From National Review --
Senator Ron Johnson of Wisconsin and Representative Ron DeSantis of Florida have introduced the text of the ‘If You Like It You Can Keep It Act,’ designed to enable Americans who currently hold health-care plans to maintain them past January 1, when most of the Affordable Care Act’s new mandates kick in. In order to do so, it makes every plan people hold through December 31, 2013, a “grandfathered” plan, exempt from the new mandates. The original bill does have “grandfathered plans,” but that is restricted to plans that existed on the day the law was passed, March 23, 2010, and which haven’t had “material changes” to their structure.
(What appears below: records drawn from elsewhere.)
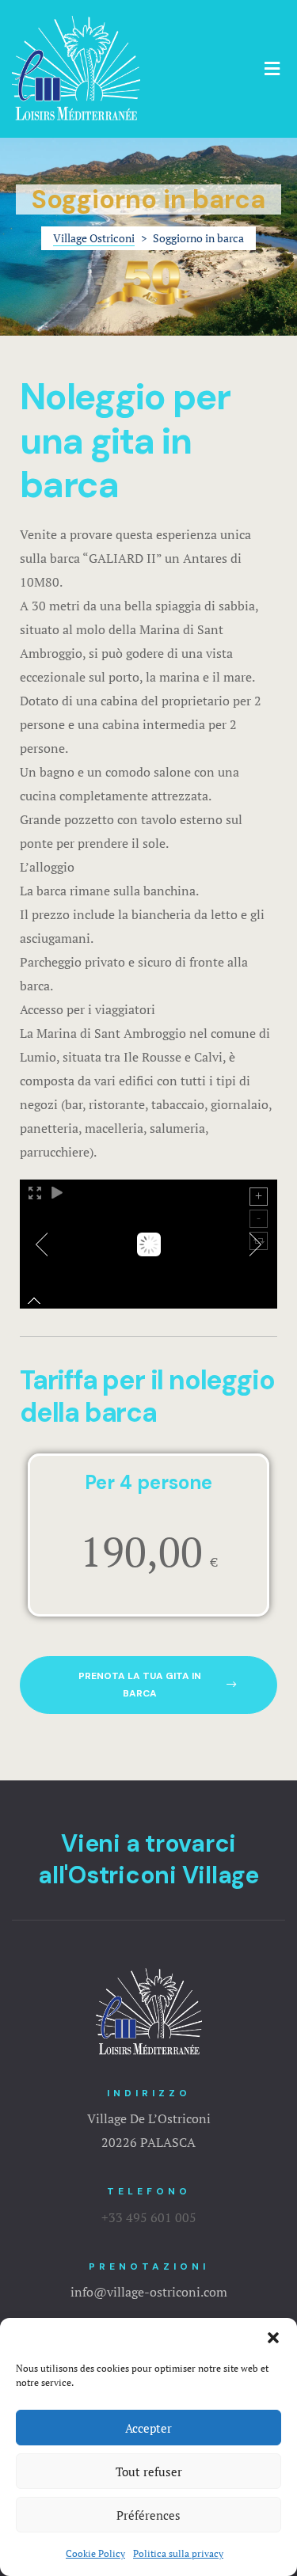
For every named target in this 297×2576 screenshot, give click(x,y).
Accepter (148, 2428)
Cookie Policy (95, 2553)
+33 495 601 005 (148, 2217)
Unfortunately, as the January 1 deadline for the individual mandate approaches, millions of Americans have found out their plans have been cancelled — and insurance companies are rightly arguing that this is because their grandfather status can’t be maintained because of other issues come January 1.
DeSantis says that the House version of the bill already has the support of more than 30 members of the lower chamber. And at least the concept of Senator Johnson’s bill has already won a supporter across the aisle, Louisiana’s Mary Landrieu, who vowed today to introduce legislation to help people keep their health-care plans, claiming that she wanted plans to be preserved when she voted in favor of the president’s omnibus health-care law.
Representative DeSantis said in a statement today that “it is clear” the president’s promise about Americans’ keeping their health plans “was a reckless deception designed to facilitate the law’s passage against the will of the people.” Indeed, there was more than a little subterfuge involved: Technically the law as passed would protect plans that were in existence starting in 2010, but the Obama administration issued regulations that restricted how these grandfathered plans could change while still maintaining their exempt status — including restrictions on the way the financial structure of the plans could be changed that will make them essentially impossible to sustain.
Ironically, plans aren’t allowed to significantly increase various forms of cost-sharing, like co-pays and deductibles, despite the cost increases heaped on by other aspects of the ACA from which they’re not exempt, meaning that people will be dumped onto the exchanges — where they’ll likely face much more taxing cost-sharing measures. Under Landrieu’s and DeSantis’s plan, if people like their existing plans enough to pay slightly higher co-pays or deductibles, they can keep them.